4. FREE EDUCATION (INCLUDING POST-GRAD) FOR EVERYONE Five reasons why we should eliminate school loans
Monetarily non-sovereign State and local governments, despite their limited finances, support grades K-12. That level of education may have been sufficient for a largely agrarian economy, but not for our currently more technical economy that demands greater numbers of highly educated workers.
Because state and local funding is so limited, grades K-12 receive short shrift, especially those schools whose populations come from the lowest economic groups. And college is too costly for most families.
An educated populace benefits a nation, and benefitting the nation is the purpose of the federal government, which has the unlimited ability to pay for K-16 and beyond.
5. SALARY FOR ATTENDING SCHOOL
Even were schooling to be completely free, many young people cannot attend, because they and their families cannot afford to support non-workers. In a foundering boat, everyone needs to bail, and no one can take time off for study.
If a young person’s “job” is to learn and be productive, he/she should be paid to do that job, especially since that job is one of America’s most important.
6. ELIMINATE FEDERAL TAXES ON BUSINESS
Businesses are dollar-transferring machines. They transfer dollars from customers to employees, suppliers, shareholders and the federal government (the later having no use for those dollars). Any tax on businesses reduces the amount going to employees, suppliers and shareholders, which diminishes the economy. Ultimately, all business taxes reduce your personal income.
7. INCREASE THE STANDARD INCOME TAX DEDUCTION, ANNUALLY. (Refer to this.) Federal taxes punish taxpayers and harm the economy. The federal government has no need for those punishing and harmful tax dollars. There are several ways to reduce taxes, and we should evaluate and choose the most progressive approaches.
Cutting FICA and business taxes would be a good early step, as both dramatically affect the 99%. Annual increases in the standard income tax deduction, and a reverse income tax also would provide benefits from the bottom up.

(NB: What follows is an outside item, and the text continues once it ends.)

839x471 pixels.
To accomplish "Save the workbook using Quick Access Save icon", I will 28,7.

Both would narrow the Gap.
8. TAX THE VERY RICH (THE “.1%) MORE, WITH HIGHER PROGRESSIVE TAX RATES ON ALL FORMS OF INCOME. (TROPHIC CASCADE)
There was a time when I argued against increasing anyone’s federal taxes. After all, the federal government has no need for tax dollars, and all taxes reduce Gross Domestic Product, thereby negatively affecting the entire economy, including the 99.9%.

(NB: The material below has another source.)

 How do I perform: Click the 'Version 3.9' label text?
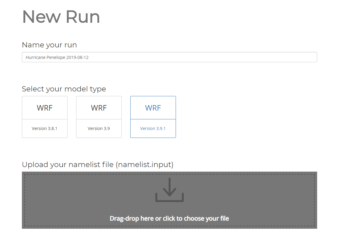(x=99, y=128)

But I have come to realize that narrowing the Gap requires trimming the top. It simply would not be possible to provide the 99.9% with enough benefits to narrow the Gap in any meaningful way. Bill Gates reportedly owns $70 billion. To get to that level, he must have been earning $10 billion a year. Pick any acceptable Gap (1000 to 1?), and the lowest paid American would have to receive $10 million a year. Unreasonable.
9. FEDERAL OWNERSHIP OF ALL BANKS (Click The end of private banking and How should America decide “who-gets-money”?)

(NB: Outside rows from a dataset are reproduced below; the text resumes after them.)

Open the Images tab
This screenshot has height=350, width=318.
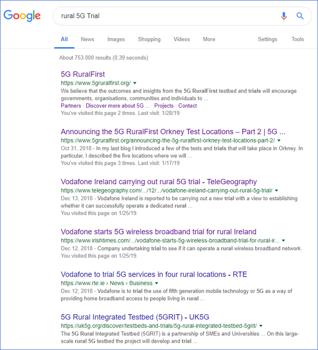[116, 39]
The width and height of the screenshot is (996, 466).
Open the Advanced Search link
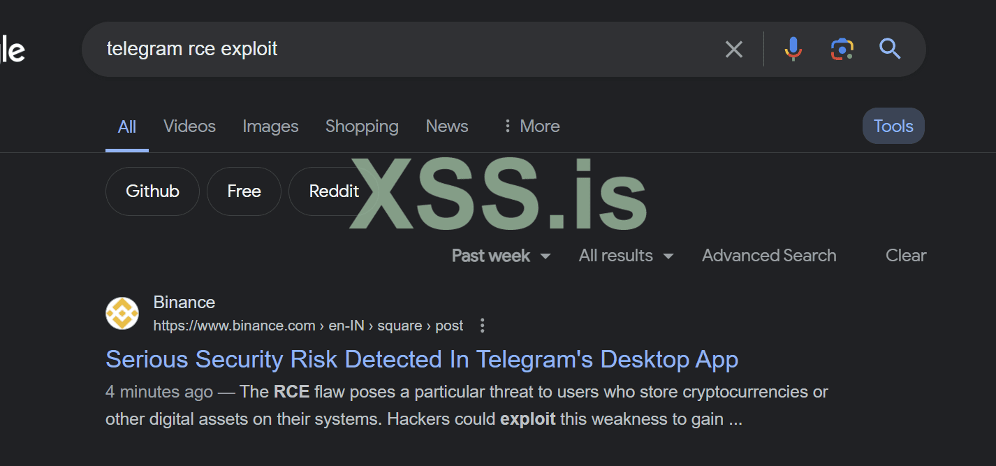pos(769,256)
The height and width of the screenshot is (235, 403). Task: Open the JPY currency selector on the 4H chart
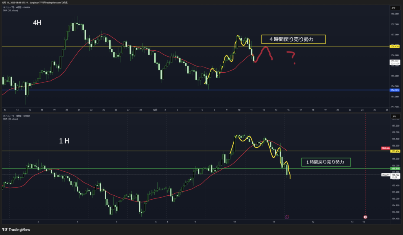pos(394,8)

Banks have created all the dollars that exist. Even dollars created at the direction of the federal government, actually come into being when banks increase the numbers in checking accounts. This gives the banks enormous financial power, and as we all know, power corrupts — especially when multiplied by a profit motive.
Although the federal government also is powerful and corrupted, it does not suffer from a profit motive, the world’s most corrupting influence.
10. INCREASE FEDERAL SPENDING ON THE MYRIAD INITIATIVES THAT BENEFIT AMERICA’S 99.9% (Federal agencies)Browse the agencies. See how many agencies benefit the lower- and middle-income/wealth/ power groups, by adding dollars to the economy and/or by actions more beneficial to the 99.9% than to the .1%.
Save this reference as your primer to current economics. Sadly, much of the material is not being taught in American schools, which is all the more reason for you to use it.
The Ten Steps will grow the economy, and narrow the income/wealth/power Gap between the rich and you.